Anyone who wants a fast (but not SVR fast) Jaguar has a choice of the XE S, XF S, F-Pace S and E-Pace P300. But what if driving pleasure is king, which is the best to drive and just how big is the difference between its saloons and SUVs? We drove them all in a single day around the Evo Triangle in North Wales for answers.
As a motoring journalist, you get to drive a lot of cars. It would be strange if we didn’t. But it is rare you get to drive a large portion of a manufacturer’s range back-to-back, on your own terms and on incredible roads in North Wales. So when Jaguar asked if we would like to do just that, we jumped at the chance.
And so we drove for four hours to the Royal Oak in Welshpool (not the one in Betws-Y-Coed, although we did pop in there for lunch) where our Jaguar adventure around the ‘Evo Triangle’, as it is nicknamed, would begin the following day. With the XE S, XF S, F-Pace S and E-Pace P300 at our disposal, it was a rare opportunity to see how they all compare.
Adventure is an apt word in this instance because, as it turns out, the weather in North Wales can be unpredictable. Snow in the morning, hail at lunch and then glorious sunshine by the afternoon – we enjoyed all the weather groups. This would be no easy challenge for any car, let alone ones with generous servings of horsepower and rear-wheel drive.
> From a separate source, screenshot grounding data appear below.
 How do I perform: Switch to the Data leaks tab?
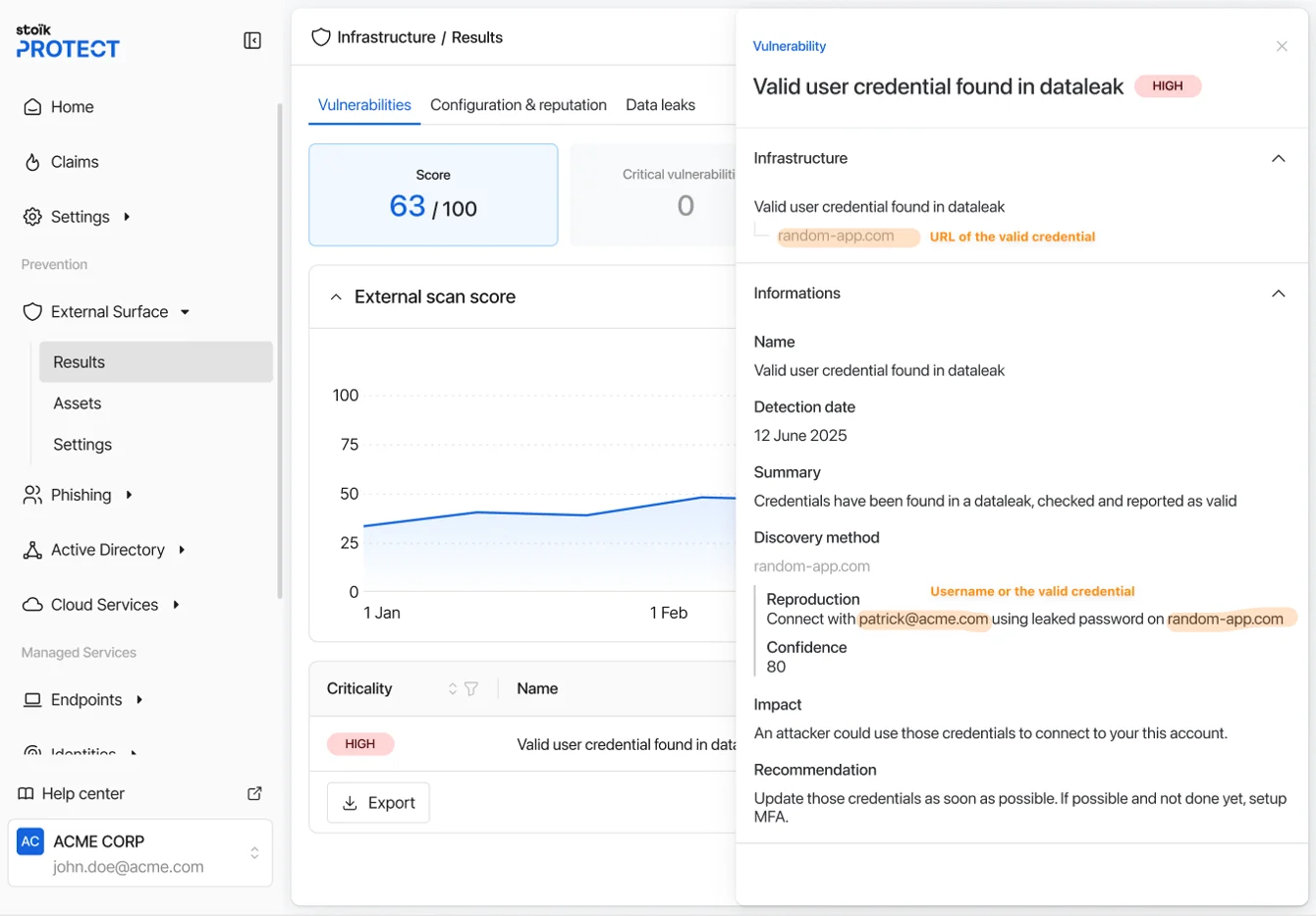coord(660,105)
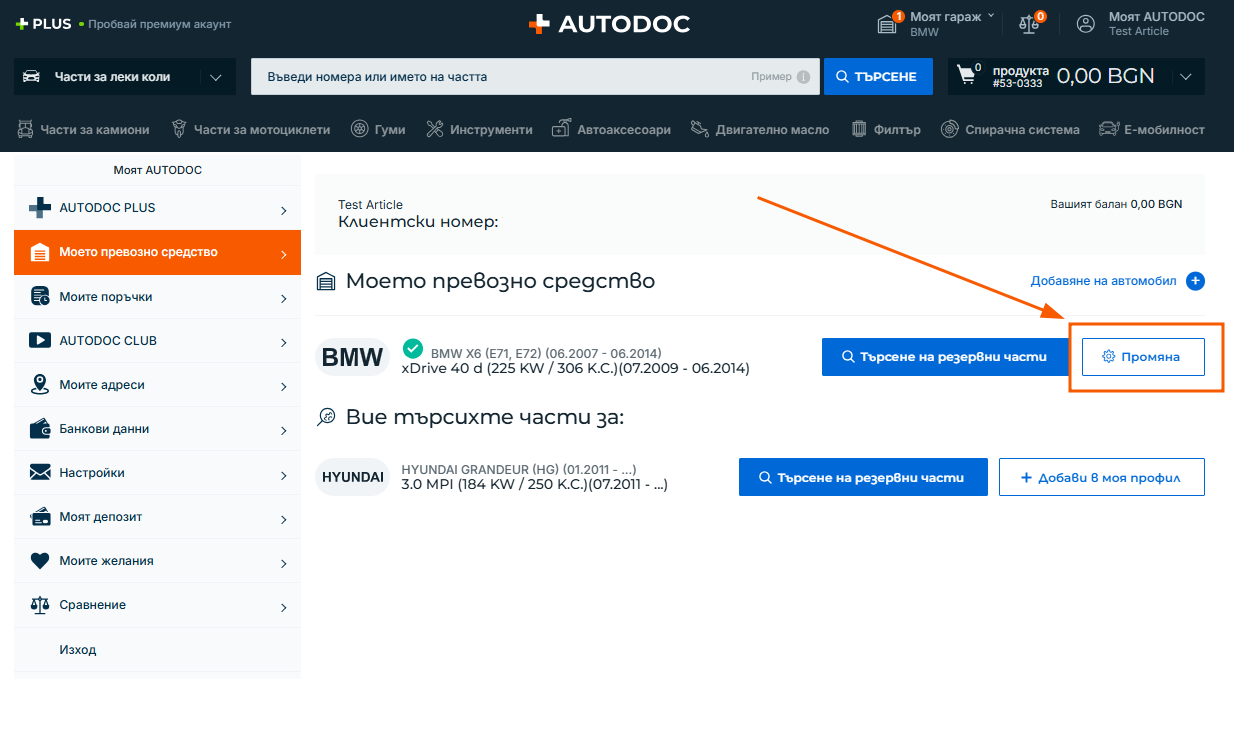The width and height of the screenshot is (1234, 733).
Task: Click Изход to log out
Action: [78, 650]
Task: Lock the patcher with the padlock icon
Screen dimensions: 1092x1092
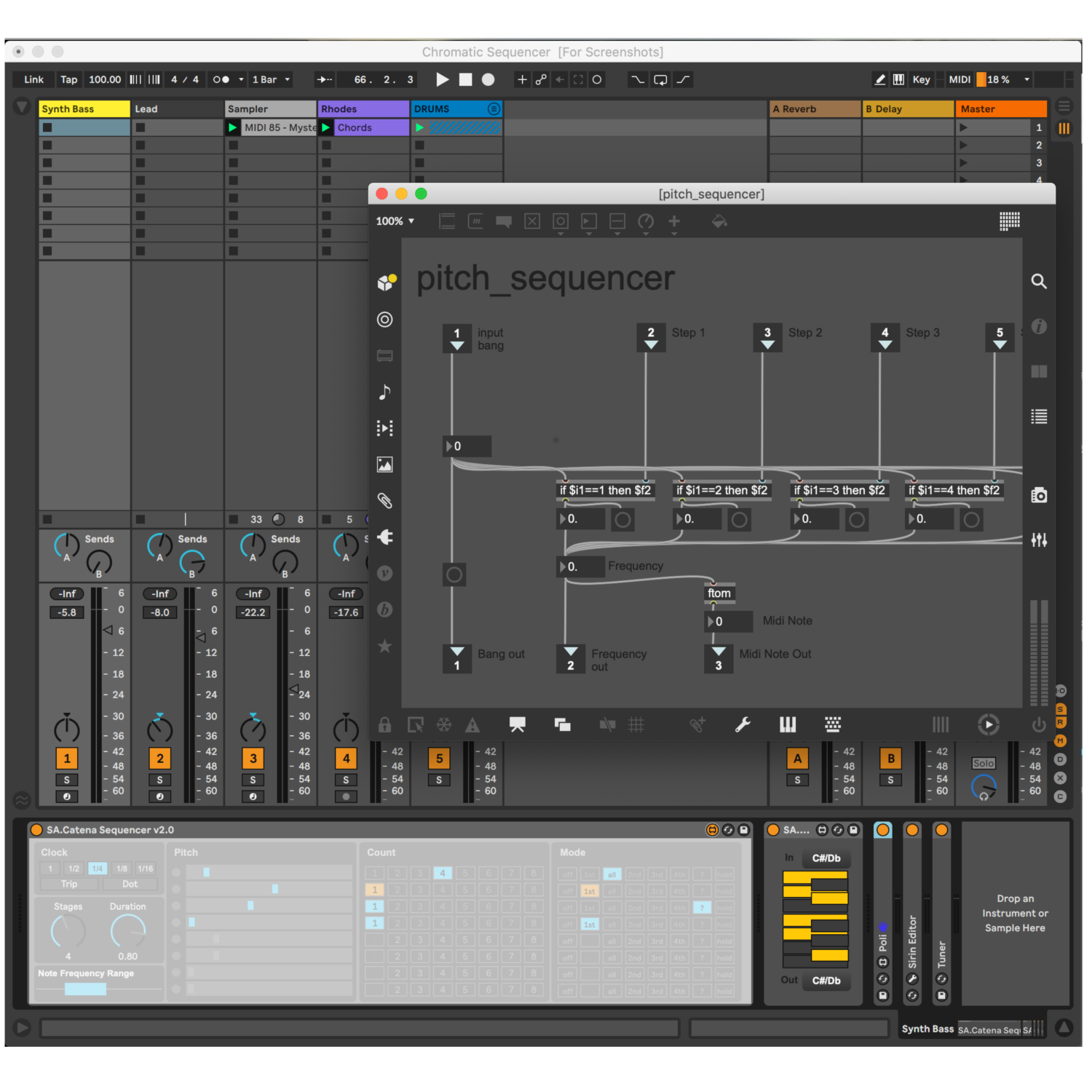Action: (384, 725)
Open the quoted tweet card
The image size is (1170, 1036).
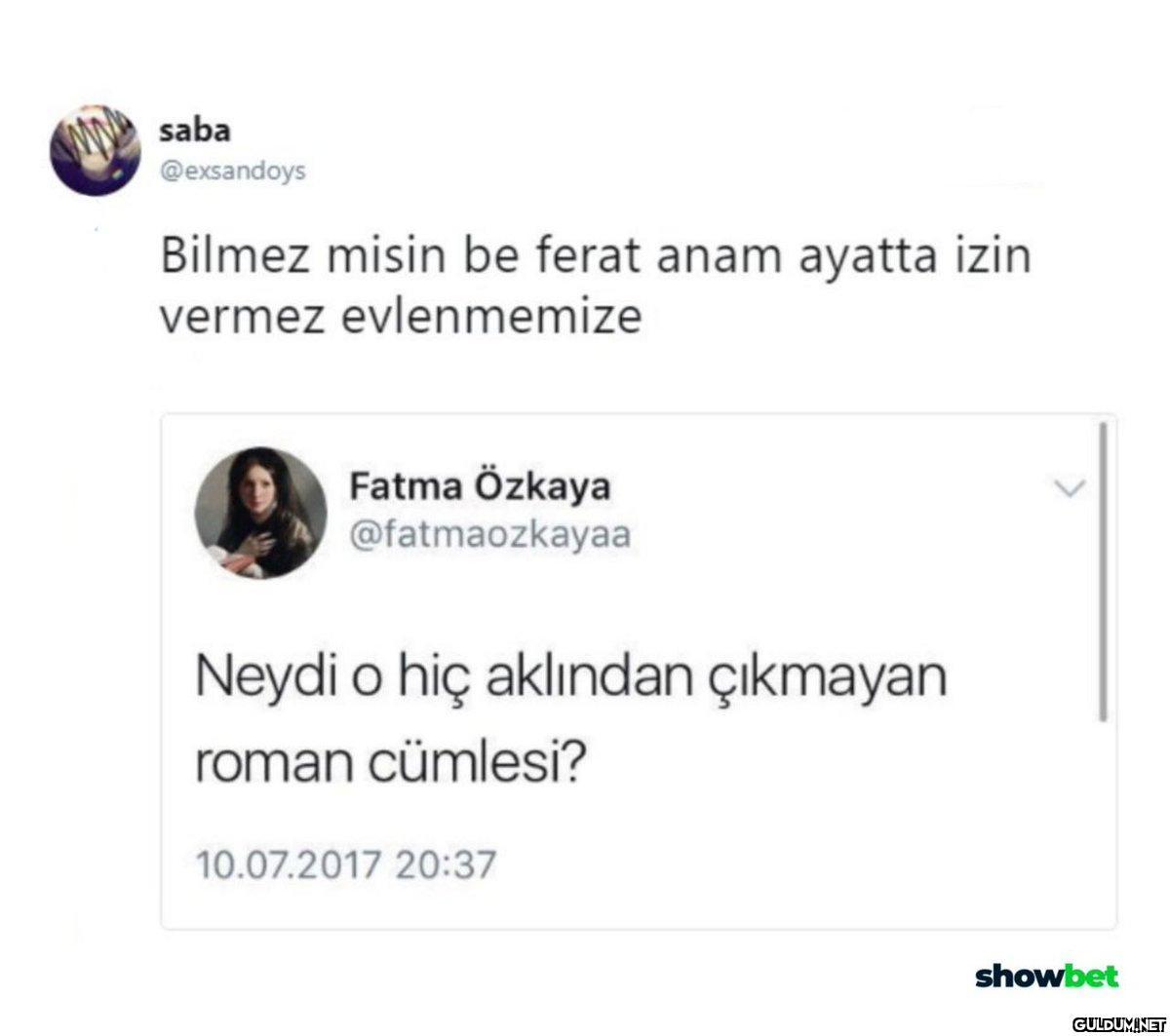tap(639, 671)
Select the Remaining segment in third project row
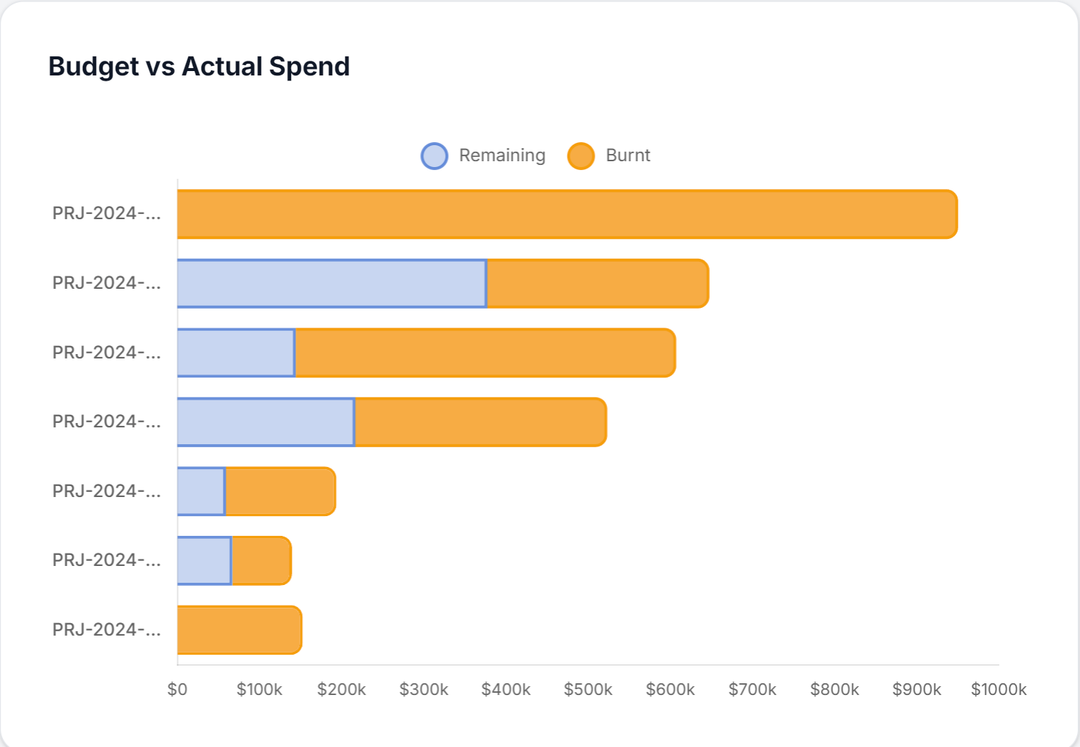 point(236,353)

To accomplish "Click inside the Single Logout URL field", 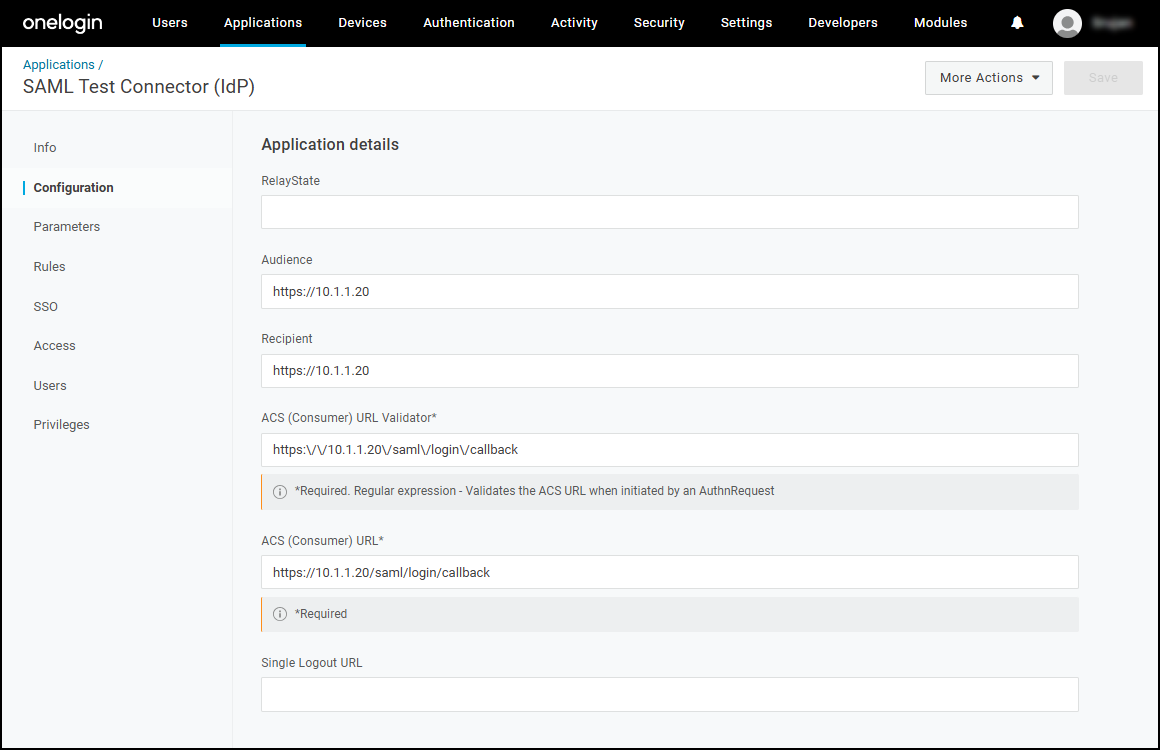I will point(669,694).
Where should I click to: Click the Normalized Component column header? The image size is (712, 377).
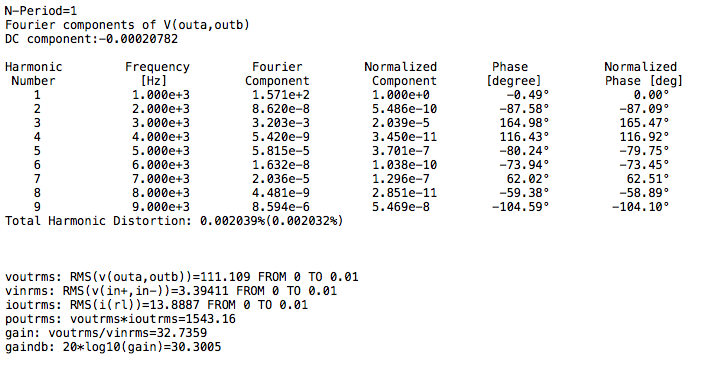pos(400,74)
So which Jaguar emerged as the most potent? Is a sporty F-Pace really that far off the, erm, pace of its saloon siblings? A solid day of driving later, we had answers – and, rather surprisingly, they may not be as clear-cut as you think.
XE S vs XF S vs F-Pace S vs E-Pace P300: The basics
While each of the Jaguars share various design traits to the point they are easy to mix up, there differences are more numerous. Not just the fact the XE S is a small saloon and the F-Pace is a big sports utility vehicle (SUV), but also that the E-Pace is based on the underpinnings of an Evoque and uses steel where the rest prefer aluminium.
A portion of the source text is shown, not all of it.